▸ WORK REQUIRED
Please reproduce exactly the lines from the start of the records through the one containing "Click the Hide", and nothing more.

▸ STUDY MATERIAL
------------------------------

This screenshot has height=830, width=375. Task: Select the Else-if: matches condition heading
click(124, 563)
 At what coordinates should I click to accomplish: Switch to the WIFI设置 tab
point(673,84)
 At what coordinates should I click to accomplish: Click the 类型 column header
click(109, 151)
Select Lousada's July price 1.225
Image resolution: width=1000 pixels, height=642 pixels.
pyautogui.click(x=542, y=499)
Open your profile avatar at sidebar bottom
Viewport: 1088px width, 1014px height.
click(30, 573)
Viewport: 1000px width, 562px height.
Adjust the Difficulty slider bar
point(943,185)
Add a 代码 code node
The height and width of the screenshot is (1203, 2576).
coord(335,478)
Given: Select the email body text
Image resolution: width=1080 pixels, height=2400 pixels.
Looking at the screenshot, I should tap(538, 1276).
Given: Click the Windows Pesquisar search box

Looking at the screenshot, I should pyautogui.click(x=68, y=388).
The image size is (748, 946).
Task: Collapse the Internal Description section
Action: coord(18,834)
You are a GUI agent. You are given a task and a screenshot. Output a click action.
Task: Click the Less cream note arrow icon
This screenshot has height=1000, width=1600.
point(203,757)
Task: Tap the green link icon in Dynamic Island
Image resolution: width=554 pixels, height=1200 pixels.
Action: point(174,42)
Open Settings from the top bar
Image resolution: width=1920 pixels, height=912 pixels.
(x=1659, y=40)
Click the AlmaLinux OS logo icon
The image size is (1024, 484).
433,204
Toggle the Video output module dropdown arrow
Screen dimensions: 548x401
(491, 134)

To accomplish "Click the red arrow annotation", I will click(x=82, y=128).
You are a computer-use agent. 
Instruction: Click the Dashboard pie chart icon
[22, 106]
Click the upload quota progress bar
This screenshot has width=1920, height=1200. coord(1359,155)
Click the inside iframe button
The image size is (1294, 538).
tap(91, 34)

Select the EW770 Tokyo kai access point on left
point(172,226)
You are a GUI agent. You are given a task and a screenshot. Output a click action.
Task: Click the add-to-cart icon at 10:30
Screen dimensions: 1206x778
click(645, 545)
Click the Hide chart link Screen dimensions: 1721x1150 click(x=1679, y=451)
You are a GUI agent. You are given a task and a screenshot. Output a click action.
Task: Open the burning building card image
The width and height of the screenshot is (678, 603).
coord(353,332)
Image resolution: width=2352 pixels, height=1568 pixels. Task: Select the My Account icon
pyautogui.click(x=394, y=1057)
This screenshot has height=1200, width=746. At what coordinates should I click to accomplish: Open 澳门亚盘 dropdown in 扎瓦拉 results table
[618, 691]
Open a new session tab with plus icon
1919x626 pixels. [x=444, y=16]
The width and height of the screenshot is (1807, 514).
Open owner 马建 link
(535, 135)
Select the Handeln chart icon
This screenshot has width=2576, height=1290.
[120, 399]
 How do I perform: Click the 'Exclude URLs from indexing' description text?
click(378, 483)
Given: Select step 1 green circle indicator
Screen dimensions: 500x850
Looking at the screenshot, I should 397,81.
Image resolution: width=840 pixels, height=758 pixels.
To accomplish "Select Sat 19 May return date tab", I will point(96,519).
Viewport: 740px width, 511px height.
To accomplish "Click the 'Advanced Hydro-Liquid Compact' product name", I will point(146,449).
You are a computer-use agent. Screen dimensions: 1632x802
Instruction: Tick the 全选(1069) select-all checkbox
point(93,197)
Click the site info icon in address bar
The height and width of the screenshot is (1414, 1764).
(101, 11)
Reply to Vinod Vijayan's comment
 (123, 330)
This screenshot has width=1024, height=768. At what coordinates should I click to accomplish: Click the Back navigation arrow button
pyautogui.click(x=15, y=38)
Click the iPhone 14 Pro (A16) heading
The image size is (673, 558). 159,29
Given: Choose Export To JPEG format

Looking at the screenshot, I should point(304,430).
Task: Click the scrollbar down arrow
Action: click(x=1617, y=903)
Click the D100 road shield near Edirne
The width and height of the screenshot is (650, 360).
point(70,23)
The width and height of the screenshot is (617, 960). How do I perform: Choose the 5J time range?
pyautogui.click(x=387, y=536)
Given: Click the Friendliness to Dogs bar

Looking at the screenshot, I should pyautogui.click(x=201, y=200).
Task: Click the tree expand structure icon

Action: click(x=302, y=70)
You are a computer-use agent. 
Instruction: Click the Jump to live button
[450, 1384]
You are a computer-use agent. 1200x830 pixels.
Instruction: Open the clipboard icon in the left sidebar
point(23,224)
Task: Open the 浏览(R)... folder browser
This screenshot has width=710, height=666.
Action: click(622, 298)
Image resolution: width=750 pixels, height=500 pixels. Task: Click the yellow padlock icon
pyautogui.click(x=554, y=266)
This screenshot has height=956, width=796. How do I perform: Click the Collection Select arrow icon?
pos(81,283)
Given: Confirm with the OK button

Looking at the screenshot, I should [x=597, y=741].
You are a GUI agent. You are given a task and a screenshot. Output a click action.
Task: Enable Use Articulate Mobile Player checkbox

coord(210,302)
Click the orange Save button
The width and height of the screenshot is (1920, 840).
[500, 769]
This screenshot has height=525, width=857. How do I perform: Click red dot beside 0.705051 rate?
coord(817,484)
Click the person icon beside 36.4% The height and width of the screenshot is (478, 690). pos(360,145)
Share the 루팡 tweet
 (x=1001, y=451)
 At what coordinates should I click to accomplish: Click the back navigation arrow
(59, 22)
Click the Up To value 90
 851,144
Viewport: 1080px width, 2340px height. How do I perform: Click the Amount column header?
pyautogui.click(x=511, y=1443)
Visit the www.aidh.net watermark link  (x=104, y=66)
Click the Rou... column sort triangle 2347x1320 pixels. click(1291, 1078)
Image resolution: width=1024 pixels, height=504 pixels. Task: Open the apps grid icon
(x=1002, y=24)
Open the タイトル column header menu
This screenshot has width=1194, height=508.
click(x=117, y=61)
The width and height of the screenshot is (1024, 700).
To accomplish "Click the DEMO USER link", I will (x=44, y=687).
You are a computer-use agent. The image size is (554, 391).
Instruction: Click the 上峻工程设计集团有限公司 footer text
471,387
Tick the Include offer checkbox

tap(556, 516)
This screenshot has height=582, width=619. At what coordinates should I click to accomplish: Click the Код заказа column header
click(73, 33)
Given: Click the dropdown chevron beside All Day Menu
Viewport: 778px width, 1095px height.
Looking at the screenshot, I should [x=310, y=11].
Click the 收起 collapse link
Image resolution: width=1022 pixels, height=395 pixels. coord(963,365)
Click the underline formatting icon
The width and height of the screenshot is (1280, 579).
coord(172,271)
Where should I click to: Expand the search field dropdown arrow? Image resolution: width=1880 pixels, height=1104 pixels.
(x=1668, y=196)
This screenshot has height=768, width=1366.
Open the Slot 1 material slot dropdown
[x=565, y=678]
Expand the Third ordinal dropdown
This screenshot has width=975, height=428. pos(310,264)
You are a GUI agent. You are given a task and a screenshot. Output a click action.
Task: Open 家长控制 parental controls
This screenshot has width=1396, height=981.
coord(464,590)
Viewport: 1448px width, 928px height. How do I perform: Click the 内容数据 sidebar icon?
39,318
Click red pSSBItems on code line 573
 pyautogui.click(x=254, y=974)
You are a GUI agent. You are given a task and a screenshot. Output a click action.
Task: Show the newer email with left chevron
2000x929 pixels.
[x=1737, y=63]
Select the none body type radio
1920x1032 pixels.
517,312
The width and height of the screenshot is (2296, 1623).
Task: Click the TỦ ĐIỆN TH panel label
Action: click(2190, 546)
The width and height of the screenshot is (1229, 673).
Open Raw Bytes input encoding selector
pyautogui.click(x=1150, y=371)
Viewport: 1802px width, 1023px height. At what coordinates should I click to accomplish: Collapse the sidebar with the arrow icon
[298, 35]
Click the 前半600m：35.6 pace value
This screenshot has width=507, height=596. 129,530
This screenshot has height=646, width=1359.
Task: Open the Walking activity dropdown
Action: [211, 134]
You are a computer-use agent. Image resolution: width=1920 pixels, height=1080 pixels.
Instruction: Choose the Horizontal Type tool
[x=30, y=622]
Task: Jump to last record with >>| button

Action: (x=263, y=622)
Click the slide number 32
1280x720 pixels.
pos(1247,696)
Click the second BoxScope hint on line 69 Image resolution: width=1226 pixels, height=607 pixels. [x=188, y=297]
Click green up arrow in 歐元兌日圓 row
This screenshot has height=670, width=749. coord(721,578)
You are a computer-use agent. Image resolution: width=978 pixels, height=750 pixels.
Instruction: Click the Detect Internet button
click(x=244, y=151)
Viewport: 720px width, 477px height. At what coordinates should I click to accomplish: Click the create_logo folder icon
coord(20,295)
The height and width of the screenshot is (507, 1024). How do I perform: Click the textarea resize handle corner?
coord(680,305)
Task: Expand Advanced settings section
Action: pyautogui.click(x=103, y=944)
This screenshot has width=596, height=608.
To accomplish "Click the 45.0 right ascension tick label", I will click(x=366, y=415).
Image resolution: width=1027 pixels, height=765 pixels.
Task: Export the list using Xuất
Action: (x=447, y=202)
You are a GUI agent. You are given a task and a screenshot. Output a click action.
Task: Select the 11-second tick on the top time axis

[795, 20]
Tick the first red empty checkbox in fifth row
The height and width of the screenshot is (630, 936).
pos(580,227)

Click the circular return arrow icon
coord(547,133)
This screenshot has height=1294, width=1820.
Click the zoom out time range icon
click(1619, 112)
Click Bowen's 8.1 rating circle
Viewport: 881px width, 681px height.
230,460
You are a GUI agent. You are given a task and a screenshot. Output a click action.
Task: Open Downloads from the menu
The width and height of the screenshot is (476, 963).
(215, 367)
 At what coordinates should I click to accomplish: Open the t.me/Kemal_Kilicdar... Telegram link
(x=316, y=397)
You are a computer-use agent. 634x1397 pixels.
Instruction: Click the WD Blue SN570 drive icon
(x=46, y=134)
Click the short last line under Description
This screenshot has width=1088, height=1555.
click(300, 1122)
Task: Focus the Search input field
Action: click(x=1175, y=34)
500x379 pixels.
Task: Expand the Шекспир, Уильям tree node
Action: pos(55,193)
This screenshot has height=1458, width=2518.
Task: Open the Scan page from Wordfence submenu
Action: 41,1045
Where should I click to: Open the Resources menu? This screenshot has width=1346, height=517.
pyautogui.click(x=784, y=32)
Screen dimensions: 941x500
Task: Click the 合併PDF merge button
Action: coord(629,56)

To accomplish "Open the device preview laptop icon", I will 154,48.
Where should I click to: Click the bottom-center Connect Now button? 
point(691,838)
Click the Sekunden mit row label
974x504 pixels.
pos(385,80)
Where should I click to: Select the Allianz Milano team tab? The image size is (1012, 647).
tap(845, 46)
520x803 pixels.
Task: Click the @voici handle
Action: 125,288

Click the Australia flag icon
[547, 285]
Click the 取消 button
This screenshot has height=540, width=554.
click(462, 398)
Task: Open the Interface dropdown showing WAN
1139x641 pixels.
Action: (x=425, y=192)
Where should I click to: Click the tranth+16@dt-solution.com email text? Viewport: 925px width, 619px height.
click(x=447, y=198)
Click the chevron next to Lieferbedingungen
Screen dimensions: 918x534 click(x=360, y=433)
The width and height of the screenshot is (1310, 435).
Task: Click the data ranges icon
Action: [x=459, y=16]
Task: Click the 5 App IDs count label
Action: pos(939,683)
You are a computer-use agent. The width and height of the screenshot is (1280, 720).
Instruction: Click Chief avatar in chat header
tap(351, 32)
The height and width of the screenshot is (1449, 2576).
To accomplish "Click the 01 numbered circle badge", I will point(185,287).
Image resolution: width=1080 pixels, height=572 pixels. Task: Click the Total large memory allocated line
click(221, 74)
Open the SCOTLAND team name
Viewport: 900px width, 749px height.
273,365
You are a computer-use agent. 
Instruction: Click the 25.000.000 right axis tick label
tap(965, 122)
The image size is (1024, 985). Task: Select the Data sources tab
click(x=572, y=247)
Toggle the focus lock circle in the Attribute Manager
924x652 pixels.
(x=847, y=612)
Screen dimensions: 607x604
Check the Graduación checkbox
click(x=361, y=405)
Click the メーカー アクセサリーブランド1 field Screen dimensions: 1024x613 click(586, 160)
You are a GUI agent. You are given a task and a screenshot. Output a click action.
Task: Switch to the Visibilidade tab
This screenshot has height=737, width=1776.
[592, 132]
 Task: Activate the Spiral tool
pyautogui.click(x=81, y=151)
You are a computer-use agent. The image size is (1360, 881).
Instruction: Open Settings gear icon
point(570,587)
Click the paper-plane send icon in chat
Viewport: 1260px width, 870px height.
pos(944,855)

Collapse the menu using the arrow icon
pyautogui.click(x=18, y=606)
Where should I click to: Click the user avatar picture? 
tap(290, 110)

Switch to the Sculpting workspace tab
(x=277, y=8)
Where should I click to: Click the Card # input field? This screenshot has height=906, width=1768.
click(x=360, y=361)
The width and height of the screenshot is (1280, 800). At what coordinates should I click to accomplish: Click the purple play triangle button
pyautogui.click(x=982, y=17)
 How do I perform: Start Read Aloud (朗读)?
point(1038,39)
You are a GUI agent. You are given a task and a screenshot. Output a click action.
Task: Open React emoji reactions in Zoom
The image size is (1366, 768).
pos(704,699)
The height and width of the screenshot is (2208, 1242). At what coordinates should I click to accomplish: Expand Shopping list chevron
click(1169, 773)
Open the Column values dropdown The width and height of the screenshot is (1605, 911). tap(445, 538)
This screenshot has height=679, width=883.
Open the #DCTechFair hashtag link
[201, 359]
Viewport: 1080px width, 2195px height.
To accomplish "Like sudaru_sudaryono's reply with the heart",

------------------------------

▸ SOLUTION BELOW
This screenshot has height=830, width=375. Task: Select the Else-if: matches condition heading
click(124, 563)
 At what coordinates should I click to accomplish: Switch to the WIFI设置 tab
point(673,84)
 At what coordinates should I click to accomplish: Click the 类型 column header
click(109, 151)
Select Lousada's July price 1.225
Image resolution: width=1000 pixels, height=642 pixels.
pyautogui.click(x=542, y=499)
Open your profile avatar at sidebar bottom
Viewport: 1088px width, 1014px height.
click(30, 573)
Viewport: 1000px width, 562px height.
Adjust the Difficulty slider bar
point(943,185)
Add a 代码 code node
The height and width of the screenshot is (1203, 2576).
coord(335,478)
Given: Select the email body text
Image resolution: width=1080 pixels, height=2400 pixels.
Looking at the screenshot, I should tap(538, 1276).
Given: Click the Windows Pesquisar search box

Looking at the screenshot, I should pyautogui.click(x=68, y=388).
The image size is (748, 946).
Task: Collapse the Internal Description section
Action: coord(18,834)
You are a GUI agent. You are given a task and a screenshot. Output a click action.
Task: Click the Less cream note arrow icon
This screenshot has height=1000, width=1600.
point(203,757)
Task: Tap the green link icon in Dynamic Island
Image resolution: width=554 pixels, height=1200 pixels.
Action: point(174,42)
Open Settings from the top bar
Image resolution: width=1920 pixels, height=912 pixels.
(x=1659, y=40)
Click the AlmaLinux OS logo icon
The image size is (1024, 484).
433,204
Toggle the Video output module dropdown arrow
Screen dimensions: 548x401
(491, 134)

To accomplish "Click the red arrow annotation", I will click(x=82, y=128).
You are a computer-use agent. 
Instruction: Click the Dashboard pie chart icon
[22, 106]
Click the upload quota progress bar
This screenshot has width=1920, height=1200. coord(1359,155)
Click the inside iframe button
The image size is (1294, 538).
tap(91, 34)

Select the EW770 Tokyo kai access point on left
point(172,226)
You are a GUI agent. You are given a task and a screenshot. Output a click action.
Task: Click the add-to-cart icon at 10:30
Screen dimensions: 1206x778
click(645, 545)
Click the Hide chart link Screen dimensions: 1721x1150 click(x=1679, y=451)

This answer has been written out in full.